EXERCISE AIM -> Give back exactly the lines from the one that holds "This screenshot has height=675, width=1458." through the final line of the data; omit the pictures and add nothing.

DATA SECTION ->
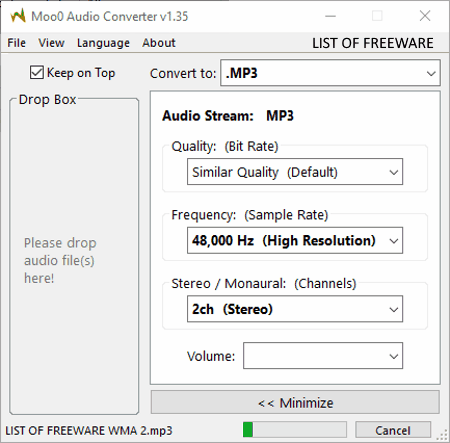The image size is (450, 443).
Task: Click the status text LIST OF FREEWARE WMA 2.mp3
Action: [x=89, y=430]
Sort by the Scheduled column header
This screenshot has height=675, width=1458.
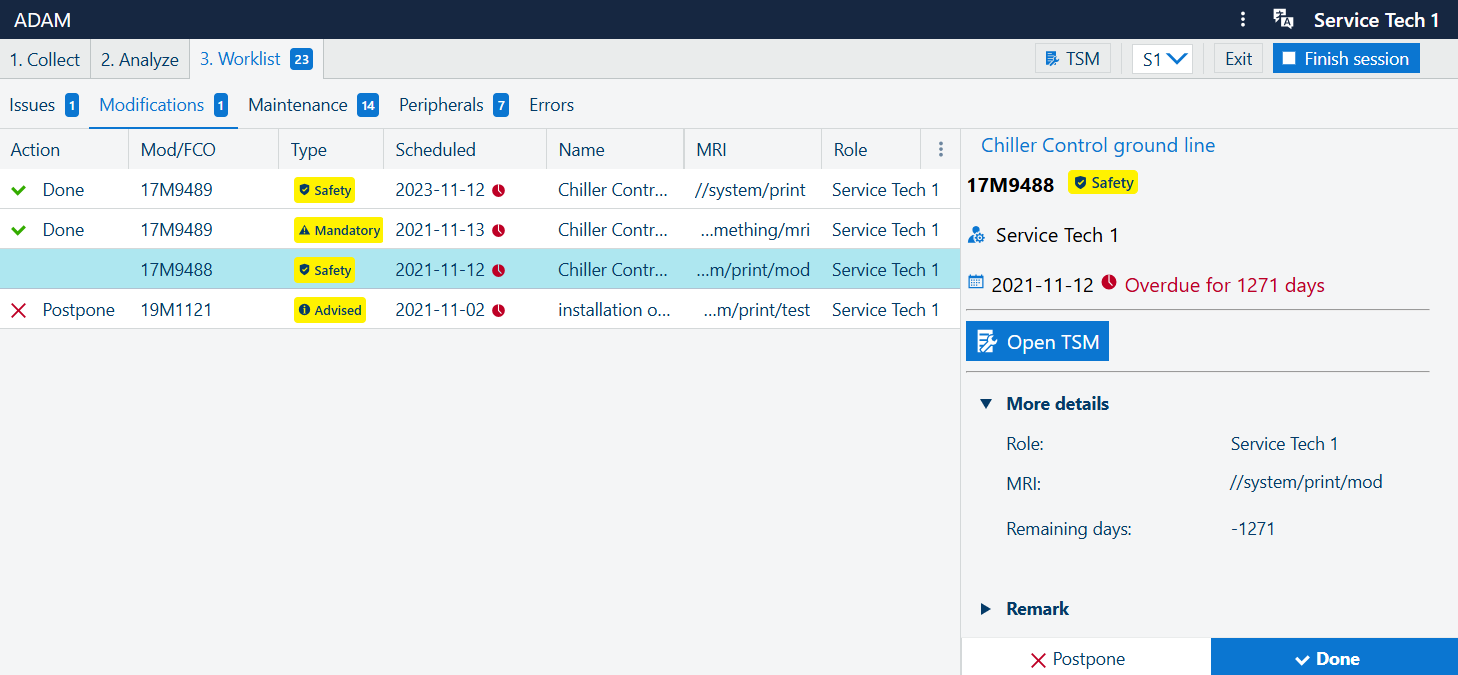tap(436, 150)
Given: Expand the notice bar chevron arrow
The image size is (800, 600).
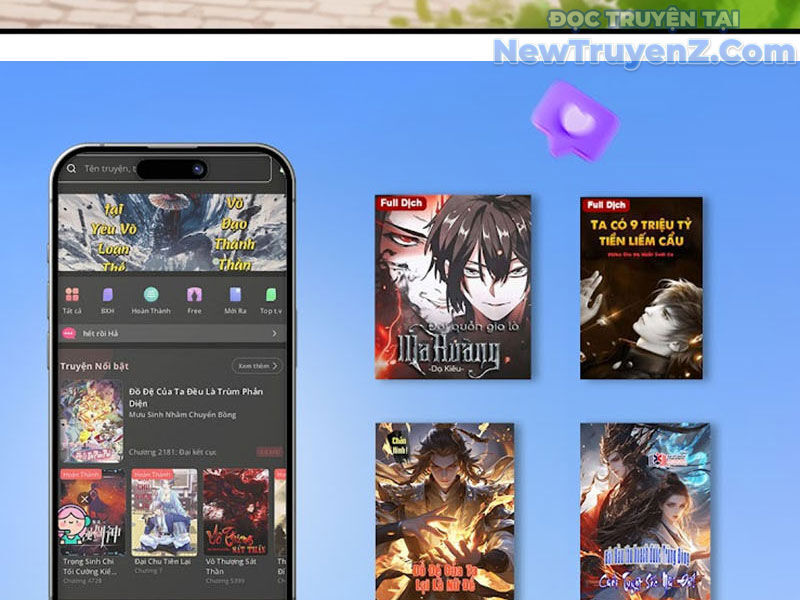Looking at the screenshot, I should [274, 333].
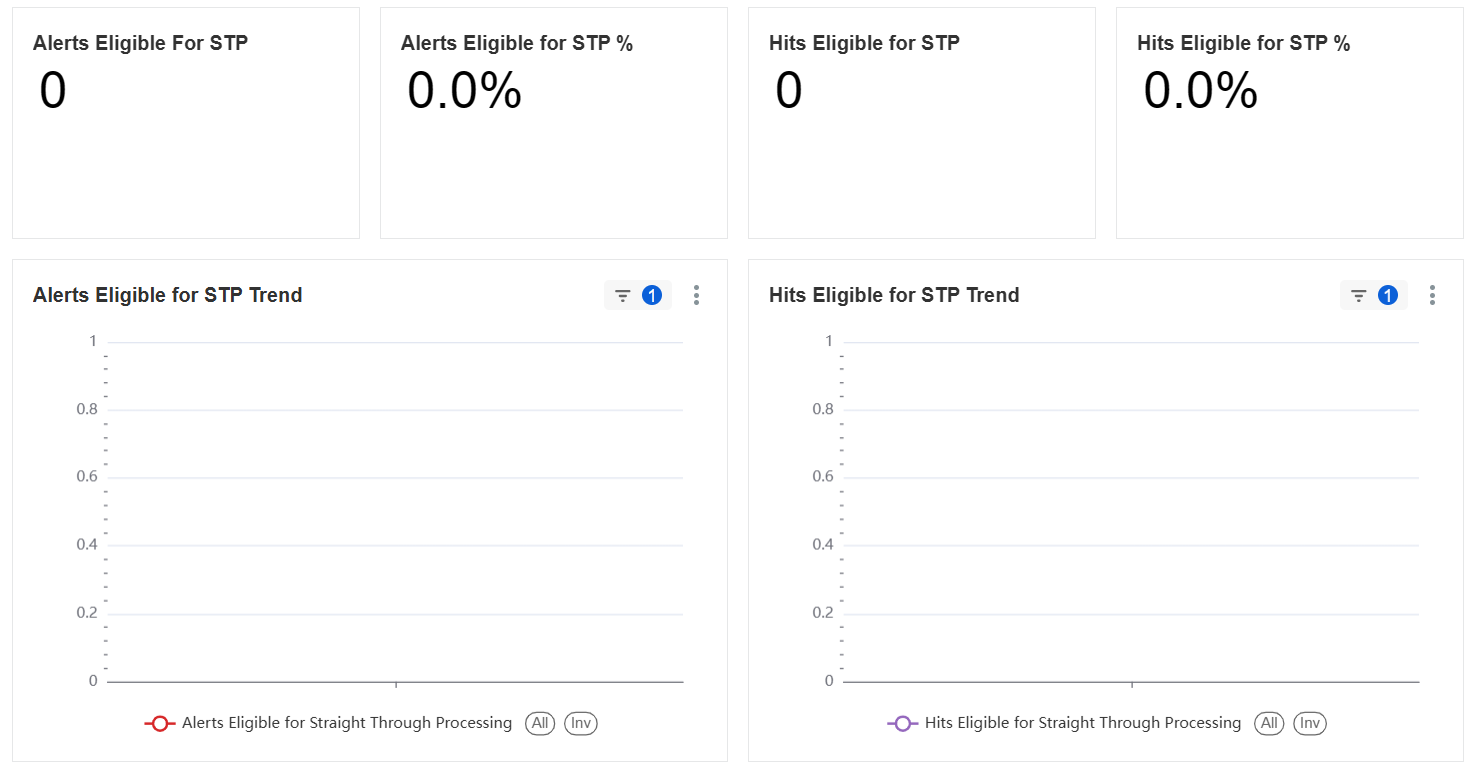This screenshot has height=773, width=1476.
Task: Toggle Hits Eligible for Straight Through Processing legend label
Action: [1083, 723]
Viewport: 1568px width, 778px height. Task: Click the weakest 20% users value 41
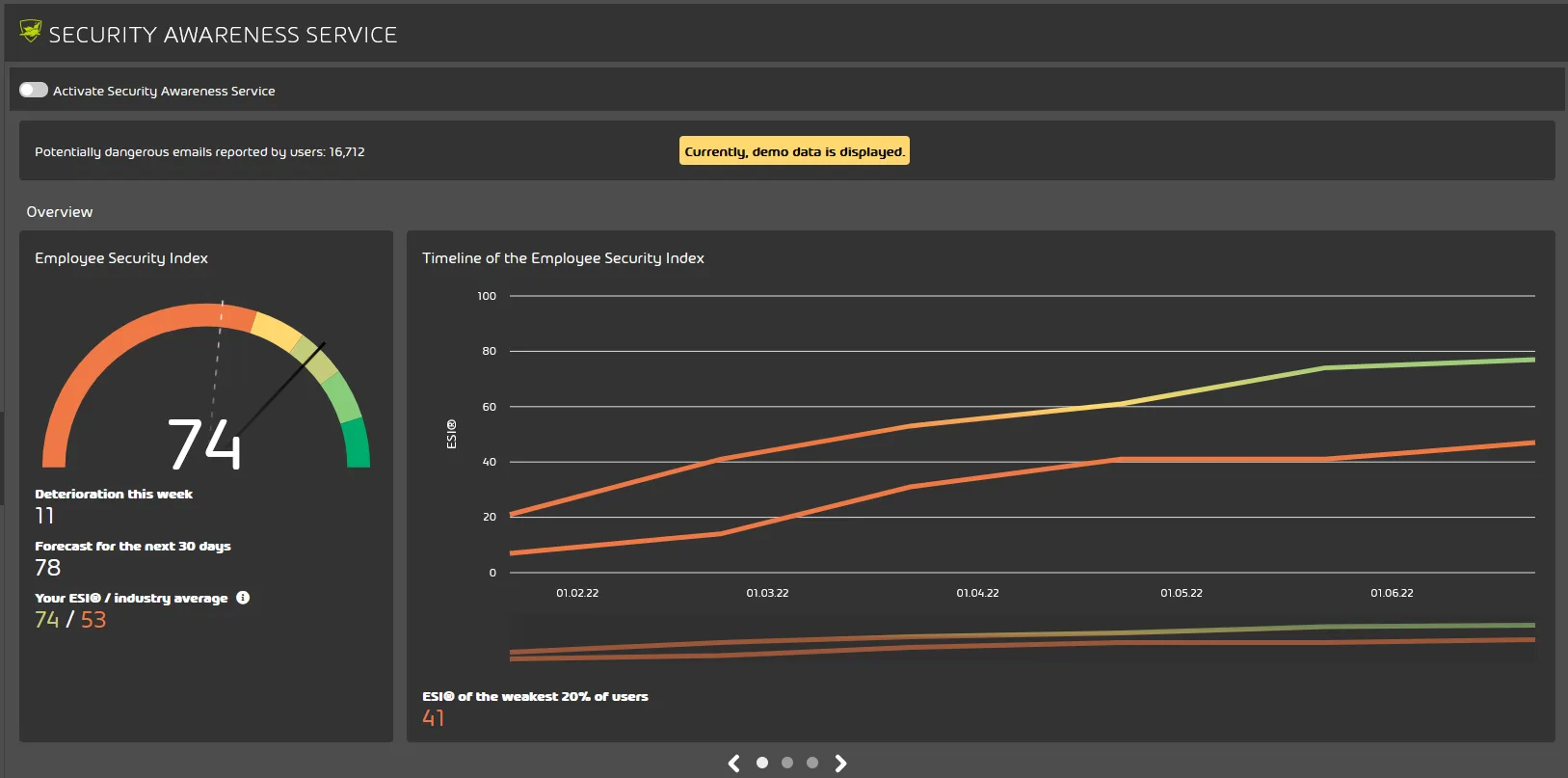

WRITTEN SOLUTION ->
This screenshot has height=675, width=1458.
tap(436, 150)
Given: Expand the notice bar chevron arrow
The image size is (800, 600).
Looking at the screenshot, I should [274, 333].
This screenshot has height=773, width=1476.
Task: Toggle Hits Eligible for Straight Through Processing legend label
Action: [1083, 723]
Viewport: 1568px width, 778px height. Task: Click the weakest 20% users value 41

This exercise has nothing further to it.